Sending R Outputs to Language Models

You can include R code outputs in your prompts. In particular you can use .caputre_plot to send the last plot pane to a model. The .f-argument runs a function and sends it output to a model.

library(tidyverse)

# Example data
example_data <- tibble(
  x = rnorm(100),
  y = 2 * x + rnorm(100)
)

# Create a plot
ggplot(example_data, aes(x, y)) +
  geom_point() +
  geom_smooth(method = "lm")

# Send the plot and data summary to a language model
analysis <- llm_message("Analyze this plot and data summary:", 
                        .capture_plot = TRUE,
                        .f = ~{summary(example_data)}) |>
  claude()

last_reply(analysis)

Adding PDFs to messages

The llm_message() function also supports extracting text from PDFs and including it in the message. This allows you to easily provide context from a PDF document when interacting with the AI assistant.

To use this feature, you need to have the pdftools package installed. If it is not already installed, you can install it with:

install.packages("pdftools")

To include text from a PDF in your prompt, simply pass the file path to the .pdf argument of the chat function:

llm_message("Please summarize the key points from the provided PDF document.", 
     .pdf = "https://pdfobject.com/pdf/sample.pdf") |>
     ollama()

The package will automatically extract the text from the PDF and include it in the prompt sent to the an API. The text will be wrapped in <pdf> tags to clearly indicate the content from the PDF:

Please summarize the key points from the provided PDF document.

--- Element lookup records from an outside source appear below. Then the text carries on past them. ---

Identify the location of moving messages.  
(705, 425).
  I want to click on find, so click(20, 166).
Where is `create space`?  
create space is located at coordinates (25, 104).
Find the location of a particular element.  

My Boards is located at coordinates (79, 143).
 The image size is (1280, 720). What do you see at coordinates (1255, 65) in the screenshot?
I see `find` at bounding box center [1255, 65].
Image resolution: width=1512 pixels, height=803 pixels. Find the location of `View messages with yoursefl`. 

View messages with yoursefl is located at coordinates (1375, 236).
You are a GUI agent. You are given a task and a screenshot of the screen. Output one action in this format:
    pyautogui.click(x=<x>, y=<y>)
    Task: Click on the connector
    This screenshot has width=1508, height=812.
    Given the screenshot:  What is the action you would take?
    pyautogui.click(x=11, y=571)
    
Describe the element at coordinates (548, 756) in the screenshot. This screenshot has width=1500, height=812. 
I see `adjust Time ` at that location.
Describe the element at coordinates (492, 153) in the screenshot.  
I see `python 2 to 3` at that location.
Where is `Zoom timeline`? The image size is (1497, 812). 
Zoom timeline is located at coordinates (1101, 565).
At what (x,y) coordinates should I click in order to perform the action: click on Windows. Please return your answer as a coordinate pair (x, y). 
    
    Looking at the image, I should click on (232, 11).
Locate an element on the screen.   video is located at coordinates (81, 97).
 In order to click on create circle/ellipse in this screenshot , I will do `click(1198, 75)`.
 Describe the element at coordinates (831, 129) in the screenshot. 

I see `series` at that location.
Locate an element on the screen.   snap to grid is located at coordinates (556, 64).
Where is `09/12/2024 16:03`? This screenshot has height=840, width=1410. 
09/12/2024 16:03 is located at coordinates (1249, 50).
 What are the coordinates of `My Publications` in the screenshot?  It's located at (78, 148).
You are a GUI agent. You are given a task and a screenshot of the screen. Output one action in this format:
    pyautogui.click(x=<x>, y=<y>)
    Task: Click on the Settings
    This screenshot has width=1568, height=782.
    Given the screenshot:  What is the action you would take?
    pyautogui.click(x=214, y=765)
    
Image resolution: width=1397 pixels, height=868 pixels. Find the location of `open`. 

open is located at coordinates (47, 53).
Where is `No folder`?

<pdf filename="example_document.pdf">
Extracted text from the PDF file...
</pdf>

API parameters

Different API functions support different model parameters like how deterministic the response should be via parameters like temperature. Please read API-documentation and the documentation of the model functions for specific examples.

temp_example <- llm_message("Explain how temperature parameters work in large language models.")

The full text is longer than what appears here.